Book bags are replacing beach totes as it quickly becomes time for students to go back to school. Organizing your child’s health information, keeping current with doctor’s appointments and planning for emergency scenarios should be part of every parent’s seasonal routine, the nation’s emergency doctors say.
Some back to school action items:
- Organize your child's medical history records and emergency medical contact information.
- Complete a consent-to-treat form. The form authorizes medical treatment and you should give copies to the school nurse and any day care providers. List prescription medications, medical problems, previous surgeries and pertinent family history. Be sure to update your emergency contact information.
- Work with your school nurse and appropriate care providers to develop action plans for health issues such as asthma or food allergies. Has your child been screened for allergies? Are all vaccines and immunizations current?
- Schedule medical and dental check-ups before school starts or as soon as possible. In addition to a routine physical examination, consider vision and hearing tests, since impairment can adversely affect learning. Consider a sports check-up if your child participates in athletics.

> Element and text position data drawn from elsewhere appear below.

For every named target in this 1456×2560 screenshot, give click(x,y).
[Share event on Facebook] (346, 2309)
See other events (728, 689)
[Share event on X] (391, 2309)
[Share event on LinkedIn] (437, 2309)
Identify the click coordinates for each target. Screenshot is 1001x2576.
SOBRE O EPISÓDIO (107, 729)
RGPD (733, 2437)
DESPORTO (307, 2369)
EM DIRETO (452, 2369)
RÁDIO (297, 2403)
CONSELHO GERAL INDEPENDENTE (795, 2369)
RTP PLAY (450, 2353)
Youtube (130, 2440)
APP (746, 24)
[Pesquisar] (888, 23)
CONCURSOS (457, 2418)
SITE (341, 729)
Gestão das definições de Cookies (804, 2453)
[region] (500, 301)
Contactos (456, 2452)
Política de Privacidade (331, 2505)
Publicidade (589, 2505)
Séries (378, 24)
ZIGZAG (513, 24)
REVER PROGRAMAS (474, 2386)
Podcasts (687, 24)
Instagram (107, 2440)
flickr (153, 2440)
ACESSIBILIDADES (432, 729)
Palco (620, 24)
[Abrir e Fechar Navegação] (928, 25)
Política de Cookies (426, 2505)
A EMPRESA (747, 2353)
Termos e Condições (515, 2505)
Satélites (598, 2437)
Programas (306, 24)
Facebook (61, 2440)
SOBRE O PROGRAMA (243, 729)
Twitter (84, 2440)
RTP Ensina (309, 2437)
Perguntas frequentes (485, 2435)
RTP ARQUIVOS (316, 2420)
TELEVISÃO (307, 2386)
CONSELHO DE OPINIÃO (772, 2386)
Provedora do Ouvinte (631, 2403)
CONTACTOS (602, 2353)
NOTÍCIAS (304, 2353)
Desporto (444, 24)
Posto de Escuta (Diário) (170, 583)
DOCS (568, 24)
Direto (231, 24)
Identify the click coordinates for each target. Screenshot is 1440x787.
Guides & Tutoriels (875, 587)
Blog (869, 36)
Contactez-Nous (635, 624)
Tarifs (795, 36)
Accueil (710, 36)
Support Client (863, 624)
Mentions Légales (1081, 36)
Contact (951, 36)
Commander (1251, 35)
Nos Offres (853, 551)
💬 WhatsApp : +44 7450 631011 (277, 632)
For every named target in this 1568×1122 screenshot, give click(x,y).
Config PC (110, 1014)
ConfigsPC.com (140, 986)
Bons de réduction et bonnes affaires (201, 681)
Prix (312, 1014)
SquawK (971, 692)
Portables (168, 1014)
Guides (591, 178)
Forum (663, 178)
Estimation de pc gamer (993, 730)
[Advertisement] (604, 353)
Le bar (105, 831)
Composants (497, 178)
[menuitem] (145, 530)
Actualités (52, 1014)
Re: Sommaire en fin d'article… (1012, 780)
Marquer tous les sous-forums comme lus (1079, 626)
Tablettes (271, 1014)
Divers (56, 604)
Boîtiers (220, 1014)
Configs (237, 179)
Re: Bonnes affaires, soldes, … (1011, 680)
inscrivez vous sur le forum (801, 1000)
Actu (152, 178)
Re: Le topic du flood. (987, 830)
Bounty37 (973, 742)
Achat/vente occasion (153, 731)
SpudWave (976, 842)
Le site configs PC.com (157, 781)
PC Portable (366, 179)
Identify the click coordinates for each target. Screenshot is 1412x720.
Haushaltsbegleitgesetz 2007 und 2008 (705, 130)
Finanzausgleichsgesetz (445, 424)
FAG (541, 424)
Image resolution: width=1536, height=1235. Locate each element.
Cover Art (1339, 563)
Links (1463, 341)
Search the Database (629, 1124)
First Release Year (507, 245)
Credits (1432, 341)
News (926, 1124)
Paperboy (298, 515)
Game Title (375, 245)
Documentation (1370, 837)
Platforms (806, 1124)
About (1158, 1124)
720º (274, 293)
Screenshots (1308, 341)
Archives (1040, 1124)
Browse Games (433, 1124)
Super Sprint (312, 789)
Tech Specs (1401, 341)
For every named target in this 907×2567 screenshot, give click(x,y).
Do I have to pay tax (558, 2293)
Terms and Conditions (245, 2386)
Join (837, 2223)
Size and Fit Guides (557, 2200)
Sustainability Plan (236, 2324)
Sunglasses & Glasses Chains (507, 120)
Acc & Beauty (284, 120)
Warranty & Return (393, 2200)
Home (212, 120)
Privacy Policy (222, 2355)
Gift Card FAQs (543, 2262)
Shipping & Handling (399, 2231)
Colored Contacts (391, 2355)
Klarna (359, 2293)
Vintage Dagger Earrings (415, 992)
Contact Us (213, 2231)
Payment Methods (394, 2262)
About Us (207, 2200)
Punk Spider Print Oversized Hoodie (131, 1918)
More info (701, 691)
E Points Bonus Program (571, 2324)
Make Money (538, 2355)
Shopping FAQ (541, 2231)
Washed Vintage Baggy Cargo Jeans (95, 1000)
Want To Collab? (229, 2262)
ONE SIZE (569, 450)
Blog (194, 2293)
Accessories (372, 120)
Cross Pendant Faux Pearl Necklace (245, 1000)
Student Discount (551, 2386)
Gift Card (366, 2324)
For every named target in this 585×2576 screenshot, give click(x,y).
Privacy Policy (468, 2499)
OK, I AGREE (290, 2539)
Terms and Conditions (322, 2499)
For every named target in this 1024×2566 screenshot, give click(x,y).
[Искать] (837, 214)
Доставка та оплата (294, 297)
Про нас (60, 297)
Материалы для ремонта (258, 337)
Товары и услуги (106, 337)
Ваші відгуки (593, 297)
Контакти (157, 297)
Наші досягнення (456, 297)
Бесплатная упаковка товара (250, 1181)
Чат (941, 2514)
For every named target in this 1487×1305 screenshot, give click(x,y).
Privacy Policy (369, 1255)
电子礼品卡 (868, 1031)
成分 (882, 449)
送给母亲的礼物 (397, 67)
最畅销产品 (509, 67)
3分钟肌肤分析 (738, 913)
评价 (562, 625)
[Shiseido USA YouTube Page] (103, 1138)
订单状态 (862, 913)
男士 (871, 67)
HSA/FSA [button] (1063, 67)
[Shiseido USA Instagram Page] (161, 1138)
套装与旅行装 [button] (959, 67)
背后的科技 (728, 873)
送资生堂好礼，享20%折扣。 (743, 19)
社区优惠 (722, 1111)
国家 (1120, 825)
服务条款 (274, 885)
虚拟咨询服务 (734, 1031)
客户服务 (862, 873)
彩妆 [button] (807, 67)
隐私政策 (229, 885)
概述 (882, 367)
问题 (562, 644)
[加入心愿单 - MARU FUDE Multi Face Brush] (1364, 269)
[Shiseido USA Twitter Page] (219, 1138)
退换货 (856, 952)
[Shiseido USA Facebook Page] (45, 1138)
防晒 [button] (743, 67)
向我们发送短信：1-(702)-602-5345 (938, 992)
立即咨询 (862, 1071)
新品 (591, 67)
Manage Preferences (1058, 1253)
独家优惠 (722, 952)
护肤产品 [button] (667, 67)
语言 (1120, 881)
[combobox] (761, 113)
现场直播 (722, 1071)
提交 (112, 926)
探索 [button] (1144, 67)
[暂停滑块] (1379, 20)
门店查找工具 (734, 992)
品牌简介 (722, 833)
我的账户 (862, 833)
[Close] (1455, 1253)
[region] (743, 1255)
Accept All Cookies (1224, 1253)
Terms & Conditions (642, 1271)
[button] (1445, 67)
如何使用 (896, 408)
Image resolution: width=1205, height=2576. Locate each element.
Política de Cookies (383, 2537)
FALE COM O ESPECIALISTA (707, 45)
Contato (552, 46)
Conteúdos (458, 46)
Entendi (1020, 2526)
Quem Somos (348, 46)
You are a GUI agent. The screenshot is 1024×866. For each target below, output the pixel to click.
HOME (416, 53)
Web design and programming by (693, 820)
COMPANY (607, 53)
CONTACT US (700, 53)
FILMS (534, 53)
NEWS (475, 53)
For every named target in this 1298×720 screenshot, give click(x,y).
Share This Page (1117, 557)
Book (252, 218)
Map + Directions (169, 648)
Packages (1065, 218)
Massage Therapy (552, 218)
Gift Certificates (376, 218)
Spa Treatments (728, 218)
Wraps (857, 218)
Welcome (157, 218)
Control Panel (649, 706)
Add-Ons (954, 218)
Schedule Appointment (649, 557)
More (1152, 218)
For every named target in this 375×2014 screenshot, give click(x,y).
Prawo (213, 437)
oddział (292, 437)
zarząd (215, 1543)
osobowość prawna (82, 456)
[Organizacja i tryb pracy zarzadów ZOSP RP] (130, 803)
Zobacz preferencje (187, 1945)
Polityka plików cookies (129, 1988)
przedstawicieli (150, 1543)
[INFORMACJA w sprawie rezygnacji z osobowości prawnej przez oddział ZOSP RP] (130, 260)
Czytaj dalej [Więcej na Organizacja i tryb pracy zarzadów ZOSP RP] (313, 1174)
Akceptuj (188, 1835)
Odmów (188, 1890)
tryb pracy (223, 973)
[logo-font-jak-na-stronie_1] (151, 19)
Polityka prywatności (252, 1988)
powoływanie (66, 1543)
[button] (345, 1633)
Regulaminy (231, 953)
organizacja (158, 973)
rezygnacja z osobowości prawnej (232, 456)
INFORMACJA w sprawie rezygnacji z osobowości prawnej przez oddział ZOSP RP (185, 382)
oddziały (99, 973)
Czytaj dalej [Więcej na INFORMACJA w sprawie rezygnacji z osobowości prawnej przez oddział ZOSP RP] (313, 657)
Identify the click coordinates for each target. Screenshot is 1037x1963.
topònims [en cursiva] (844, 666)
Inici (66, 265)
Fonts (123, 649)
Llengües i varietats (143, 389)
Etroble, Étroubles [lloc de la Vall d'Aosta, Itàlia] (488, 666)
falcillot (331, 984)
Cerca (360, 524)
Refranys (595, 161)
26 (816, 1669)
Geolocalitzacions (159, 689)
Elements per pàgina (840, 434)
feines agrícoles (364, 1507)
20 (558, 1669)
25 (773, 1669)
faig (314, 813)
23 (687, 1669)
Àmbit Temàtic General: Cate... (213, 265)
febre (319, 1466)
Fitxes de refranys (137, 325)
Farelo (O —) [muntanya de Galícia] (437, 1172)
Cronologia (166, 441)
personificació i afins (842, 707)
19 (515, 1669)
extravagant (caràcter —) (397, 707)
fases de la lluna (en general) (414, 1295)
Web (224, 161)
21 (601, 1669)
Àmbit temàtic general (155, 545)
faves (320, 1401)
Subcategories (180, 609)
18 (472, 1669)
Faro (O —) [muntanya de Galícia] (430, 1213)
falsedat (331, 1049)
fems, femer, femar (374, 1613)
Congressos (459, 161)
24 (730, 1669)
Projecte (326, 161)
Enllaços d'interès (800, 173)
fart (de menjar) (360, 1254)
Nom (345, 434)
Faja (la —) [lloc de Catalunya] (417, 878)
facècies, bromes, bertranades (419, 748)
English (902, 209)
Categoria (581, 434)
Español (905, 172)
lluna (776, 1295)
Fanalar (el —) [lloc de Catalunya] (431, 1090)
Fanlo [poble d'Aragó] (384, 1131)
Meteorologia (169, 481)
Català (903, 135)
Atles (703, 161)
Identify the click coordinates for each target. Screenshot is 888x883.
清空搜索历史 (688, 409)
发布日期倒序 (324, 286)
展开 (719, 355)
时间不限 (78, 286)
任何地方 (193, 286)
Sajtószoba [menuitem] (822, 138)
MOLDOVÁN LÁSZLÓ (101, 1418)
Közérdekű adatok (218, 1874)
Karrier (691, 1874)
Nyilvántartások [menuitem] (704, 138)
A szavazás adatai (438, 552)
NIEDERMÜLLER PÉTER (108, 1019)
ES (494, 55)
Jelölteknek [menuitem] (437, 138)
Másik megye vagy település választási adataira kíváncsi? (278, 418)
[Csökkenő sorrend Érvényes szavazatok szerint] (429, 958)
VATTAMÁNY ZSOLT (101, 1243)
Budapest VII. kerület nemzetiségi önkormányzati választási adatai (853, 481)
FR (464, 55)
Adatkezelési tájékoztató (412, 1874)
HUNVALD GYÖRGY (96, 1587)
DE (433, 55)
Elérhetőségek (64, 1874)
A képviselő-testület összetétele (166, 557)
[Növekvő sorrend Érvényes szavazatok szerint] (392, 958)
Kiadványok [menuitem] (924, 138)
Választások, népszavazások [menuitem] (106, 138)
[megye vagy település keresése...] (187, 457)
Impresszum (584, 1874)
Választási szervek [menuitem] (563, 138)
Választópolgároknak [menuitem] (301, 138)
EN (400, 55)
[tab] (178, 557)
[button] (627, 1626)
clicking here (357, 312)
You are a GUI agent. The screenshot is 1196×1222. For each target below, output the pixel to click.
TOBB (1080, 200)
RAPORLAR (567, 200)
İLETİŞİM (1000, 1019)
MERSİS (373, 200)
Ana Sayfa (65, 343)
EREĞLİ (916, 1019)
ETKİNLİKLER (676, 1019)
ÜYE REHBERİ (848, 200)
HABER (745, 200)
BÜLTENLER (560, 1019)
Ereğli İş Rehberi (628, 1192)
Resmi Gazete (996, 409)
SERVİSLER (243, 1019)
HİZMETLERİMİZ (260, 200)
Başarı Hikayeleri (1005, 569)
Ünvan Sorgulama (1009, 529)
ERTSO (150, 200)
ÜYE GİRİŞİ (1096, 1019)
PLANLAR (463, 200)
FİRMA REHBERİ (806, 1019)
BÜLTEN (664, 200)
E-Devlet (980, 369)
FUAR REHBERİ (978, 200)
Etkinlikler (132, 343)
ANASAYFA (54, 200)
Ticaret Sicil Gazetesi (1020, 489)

- If your child walks to school or to a bus stop, review the route with them. Be sure to point out traffic dangers or other potential hazards.
- For bus riders, establish a safe and clearly visible pick up/drop off spot, preferably with a group of children.
- If your child drives to school, make sure he or she obeys all laws and wear seatbelts. Don’t text and drive!
- Make sure your child knows how to call for help in an emergency. Emergency contact numbers should be visible right next to every telephone in your home. Encourage your child to learn when to call 911 and give their name, address and a brief description of the problem.
- Avoiding backpacks that are too heavy can prevent back and shoulder injuries.
- Packing healthy lunches will help your child develop eating habits that ward off obesity, which contributes to a host of emergency and chronic conditions later in life.
- Try to encourage a consistent sleep schedule, especially for teens.